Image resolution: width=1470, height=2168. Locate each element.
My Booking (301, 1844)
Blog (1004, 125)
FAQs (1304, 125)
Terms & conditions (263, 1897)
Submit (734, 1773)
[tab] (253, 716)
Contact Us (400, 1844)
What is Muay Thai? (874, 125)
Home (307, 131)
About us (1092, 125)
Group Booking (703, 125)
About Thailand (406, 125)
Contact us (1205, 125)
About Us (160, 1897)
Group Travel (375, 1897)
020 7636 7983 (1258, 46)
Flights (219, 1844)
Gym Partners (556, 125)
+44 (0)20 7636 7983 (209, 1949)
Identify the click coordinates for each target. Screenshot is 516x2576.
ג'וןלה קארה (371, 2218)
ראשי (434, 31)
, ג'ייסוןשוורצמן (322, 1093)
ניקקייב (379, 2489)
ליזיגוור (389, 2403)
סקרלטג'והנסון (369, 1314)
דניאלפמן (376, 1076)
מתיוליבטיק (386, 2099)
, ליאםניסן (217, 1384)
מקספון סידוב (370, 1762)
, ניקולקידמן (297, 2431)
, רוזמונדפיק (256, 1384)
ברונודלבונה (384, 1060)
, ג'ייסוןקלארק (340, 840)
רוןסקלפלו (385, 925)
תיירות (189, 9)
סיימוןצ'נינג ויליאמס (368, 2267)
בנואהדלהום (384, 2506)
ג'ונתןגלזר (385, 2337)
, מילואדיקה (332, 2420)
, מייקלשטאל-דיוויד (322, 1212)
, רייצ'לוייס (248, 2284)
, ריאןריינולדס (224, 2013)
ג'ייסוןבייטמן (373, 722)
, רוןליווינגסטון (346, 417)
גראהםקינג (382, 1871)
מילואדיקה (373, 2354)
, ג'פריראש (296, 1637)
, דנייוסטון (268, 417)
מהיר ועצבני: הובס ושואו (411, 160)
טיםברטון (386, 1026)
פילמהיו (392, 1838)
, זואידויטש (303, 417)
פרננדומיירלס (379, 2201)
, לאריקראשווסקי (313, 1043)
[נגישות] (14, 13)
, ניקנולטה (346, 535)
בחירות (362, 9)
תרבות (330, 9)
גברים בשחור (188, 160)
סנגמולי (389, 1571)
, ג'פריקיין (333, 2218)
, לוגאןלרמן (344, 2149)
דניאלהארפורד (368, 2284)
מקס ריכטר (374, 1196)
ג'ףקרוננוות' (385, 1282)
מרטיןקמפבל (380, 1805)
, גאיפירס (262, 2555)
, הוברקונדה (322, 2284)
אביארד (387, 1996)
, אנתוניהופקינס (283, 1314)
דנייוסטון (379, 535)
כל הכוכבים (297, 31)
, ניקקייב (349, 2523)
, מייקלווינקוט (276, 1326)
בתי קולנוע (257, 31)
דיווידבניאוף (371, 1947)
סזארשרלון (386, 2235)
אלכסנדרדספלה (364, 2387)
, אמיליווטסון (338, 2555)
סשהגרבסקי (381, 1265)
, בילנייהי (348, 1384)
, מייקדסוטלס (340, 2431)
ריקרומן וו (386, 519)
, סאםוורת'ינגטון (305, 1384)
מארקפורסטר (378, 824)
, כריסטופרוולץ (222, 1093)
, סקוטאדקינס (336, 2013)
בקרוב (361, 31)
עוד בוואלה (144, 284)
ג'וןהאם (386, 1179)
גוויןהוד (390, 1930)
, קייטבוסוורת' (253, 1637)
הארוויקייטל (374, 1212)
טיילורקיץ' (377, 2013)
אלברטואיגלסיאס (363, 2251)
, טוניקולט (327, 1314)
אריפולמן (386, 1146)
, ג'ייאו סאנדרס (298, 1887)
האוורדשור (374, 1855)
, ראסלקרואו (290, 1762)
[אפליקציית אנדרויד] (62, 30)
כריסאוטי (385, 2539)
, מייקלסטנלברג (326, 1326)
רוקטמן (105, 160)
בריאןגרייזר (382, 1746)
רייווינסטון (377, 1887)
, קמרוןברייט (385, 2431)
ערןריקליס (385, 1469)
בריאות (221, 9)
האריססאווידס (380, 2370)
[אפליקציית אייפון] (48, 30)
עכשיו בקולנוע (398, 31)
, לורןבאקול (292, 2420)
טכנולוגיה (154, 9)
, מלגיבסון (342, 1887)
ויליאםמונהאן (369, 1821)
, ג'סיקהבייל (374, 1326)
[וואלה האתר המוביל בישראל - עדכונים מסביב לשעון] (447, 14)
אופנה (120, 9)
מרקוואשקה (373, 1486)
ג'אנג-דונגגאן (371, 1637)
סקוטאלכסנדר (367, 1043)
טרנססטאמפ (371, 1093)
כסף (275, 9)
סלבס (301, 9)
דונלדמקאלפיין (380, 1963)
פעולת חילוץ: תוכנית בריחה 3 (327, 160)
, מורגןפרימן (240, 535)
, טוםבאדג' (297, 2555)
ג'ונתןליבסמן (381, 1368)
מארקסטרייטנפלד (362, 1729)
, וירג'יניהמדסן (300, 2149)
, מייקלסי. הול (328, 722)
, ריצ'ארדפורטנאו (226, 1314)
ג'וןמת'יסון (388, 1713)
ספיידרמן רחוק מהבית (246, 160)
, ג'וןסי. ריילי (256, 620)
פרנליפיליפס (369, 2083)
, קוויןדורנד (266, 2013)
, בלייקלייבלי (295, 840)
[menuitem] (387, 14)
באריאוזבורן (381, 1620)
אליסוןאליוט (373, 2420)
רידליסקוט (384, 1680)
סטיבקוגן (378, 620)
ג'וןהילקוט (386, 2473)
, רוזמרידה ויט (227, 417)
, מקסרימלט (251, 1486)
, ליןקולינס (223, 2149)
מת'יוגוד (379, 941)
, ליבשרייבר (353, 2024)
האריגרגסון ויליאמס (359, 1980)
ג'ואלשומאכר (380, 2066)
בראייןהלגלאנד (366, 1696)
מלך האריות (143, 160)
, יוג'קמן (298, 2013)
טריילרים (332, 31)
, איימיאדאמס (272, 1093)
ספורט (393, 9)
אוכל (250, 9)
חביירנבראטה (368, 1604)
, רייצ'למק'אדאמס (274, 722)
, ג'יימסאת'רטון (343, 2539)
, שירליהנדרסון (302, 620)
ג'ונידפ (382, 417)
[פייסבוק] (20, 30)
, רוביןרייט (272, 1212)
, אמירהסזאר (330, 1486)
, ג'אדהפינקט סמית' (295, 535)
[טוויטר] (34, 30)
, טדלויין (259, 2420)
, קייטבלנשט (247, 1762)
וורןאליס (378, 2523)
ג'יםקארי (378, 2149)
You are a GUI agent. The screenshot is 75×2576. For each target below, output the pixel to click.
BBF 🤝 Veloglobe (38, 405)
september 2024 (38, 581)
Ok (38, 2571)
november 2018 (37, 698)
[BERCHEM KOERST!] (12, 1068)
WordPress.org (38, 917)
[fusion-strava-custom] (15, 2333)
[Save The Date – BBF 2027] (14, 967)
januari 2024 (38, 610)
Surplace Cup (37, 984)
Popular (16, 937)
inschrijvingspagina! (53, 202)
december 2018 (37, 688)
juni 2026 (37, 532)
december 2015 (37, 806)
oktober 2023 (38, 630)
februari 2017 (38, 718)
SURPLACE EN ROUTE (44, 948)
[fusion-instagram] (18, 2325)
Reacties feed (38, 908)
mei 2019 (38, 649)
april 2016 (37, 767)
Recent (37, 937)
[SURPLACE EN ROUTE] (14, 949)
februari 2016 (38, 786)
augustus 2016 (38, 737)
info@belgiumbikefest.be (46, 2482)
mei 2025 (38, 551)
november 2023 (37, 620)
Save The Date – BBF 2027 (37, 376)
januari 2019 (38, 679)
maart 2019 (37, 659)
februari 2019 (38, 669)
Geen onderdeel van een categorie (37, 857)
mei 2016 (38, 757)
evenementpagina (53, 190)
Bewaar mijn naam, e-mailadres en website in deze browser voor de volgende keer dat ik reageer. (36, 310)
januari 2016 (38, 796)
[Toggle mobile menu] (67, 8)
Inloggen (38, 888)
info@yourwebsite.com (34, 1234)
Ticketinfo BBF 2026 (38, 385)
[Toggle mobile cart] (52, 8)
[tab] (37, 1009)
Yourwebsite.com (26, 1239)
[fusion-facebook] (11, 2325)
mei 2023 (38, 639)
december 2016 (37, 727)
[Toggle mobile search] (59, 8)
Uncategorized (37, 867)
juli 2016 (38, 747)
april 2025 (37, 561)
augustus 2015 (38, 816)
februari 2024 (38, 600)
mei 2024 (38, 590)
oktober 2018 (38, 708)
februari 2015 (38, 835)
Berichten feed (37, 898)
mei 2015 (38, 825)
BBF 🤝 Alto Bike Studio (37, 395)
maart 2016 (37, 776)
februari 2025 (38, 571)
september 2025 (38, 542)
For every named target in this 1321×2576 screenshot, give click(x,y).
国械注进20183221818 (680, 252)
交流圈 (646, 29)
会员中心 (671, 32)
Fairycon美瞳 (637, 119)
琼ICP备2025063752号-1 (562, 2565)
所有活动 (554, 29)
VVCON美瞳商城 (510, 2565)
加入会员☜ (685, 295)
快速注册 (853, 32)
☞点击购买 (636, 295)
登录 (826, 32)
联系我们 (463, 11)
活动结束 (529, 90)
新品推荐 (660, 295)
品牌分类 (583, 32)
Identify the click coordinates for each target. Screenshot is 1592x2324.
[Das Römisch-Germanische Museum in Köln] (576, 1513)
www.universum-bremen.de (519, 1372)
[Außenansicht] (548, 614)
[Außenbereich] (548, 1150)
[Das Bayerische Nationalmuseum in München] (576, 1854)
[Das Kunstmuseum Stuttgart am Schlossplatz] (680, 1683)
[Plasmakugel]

--------------------------------

*EXERCISE OBJECTIVE:*
What is needed is an exact copy of the lines above, from the one containing "קמרוןברייט (385, 2431)" through the one containing "[Save The Date – BBF 2027] (14, 967)", with nothing added.

*RESPONSE:*
, קמרוןברייט (385, 2431)
ערןריקליס (385, 1469)
בריאות (221, 9)
האריססאווידס (380, 2370)
[אפליקציית אייפון] (48, 30)
עכשיו בקולנוע (398, 31)
, לורןבאקול (292, 2420)
טכנולוגיה (154, 9)
, מלגיבסון (342, 1887)
ויליאםמונהאן (369, 1821)
, ג'סיקהבייל (374, 1326)
[וואלה האתר המוביל בישראל - עדכונים מסביב לשעון] (447, 14)
אופנה (120, 9)
מרקוואשקה (373, 1486)
ג'אנג-דונגגאן (371, 1637)
סקוטאלכסנדר (367, 1043)
טרנססטאמפ (371, 1093)
כסף (275, 9)
סלבס (301, 9)
דונלדמקאלפיין (380, 1963)
פעולת חילוץ: תוכנית בריחה 3 (327, 160)
, מורגןפרימן (240, 535)
, טוםבאדג' (297, 2555)
ג'ונתןליבסמן (381, 1368)
מארקסטרייטנפלד (362, 1729)
, וירג'יניהמדסן (300, 2149)
, מייקלסי. הול (328, 722)
, ריצ'ארדפורטנאו (226, 1314)
ג'וןמת'יסון (388, 1713)
ספיידרמן רחוק מהבית (246, 160)
, ג'וןסי. ריילי (256, 620)
פרנליפיליפס (369, 2083)
, קוויןדורנד (266, 2013)
, בלייקלייבלי (295, 840)
[menuitem] (387, 14)
באריאוזבורן (381, 1620)
אליסוןאליוט (373, 2420)
רידליסקוט (384, 1680)
סטיבקוגן (378, 620)
ג'וןהילקוט (386, 2473)
, רוזמרידה ויט (227, 417)
, מקסרימלט (251, 1486)
, ליןקולינס (223, 2149)
מת'יוגוד (379, 941)
, ליבשרייבר (353, 2024)
האריגרגסון ויליאמס (359, 1980)
ג'ואלשומאכר (380, 2066)
בראייןהלגלאנד (366, 1696)
מלך האריות (143, 160)
, יוג'קמן (298, 2013)
טריילרים (332, 31)
, איימיאדאמס (272, 1093)
ספורט (393, 9)
אוכל (250, 9)
חביירנבראטה (368, 1604)
, רייצ'למק'אדאמס (274, 722)
, ג'יימסאת'רטון (343, 2539)
, שירליהנדרסון (302, 620)
ג'ונידפ (382, 417)
[פייסבוק] (20, 30)
, רוביןרייט (272, 1212)
, אמירהסזאר (330, 1486)
, ג'אדהפינקט סמית' (295, 535)
[טוויטר] (34, 30)
, טדלויין (259, 2420)
, קייטבלנשט (247, 1762)
וורןאליס (378, 2523)
ג'יםקארי (378, 2149)
You are a GUI agent. The screenshot is 75×2576. For each target below, output the pixel to click.
BBF 🤝 Veloglobe (38, 405)
september 2024 (38, 581)
Ok (38, 2571)
november 2018 (37, 698)
[BERCHEM KOERST!] (12, 1068)
WordPress.org (38, 917)
[fusion-strava-custom] (15, 2333)
[Save The Date – BBF 2027] (14, 967)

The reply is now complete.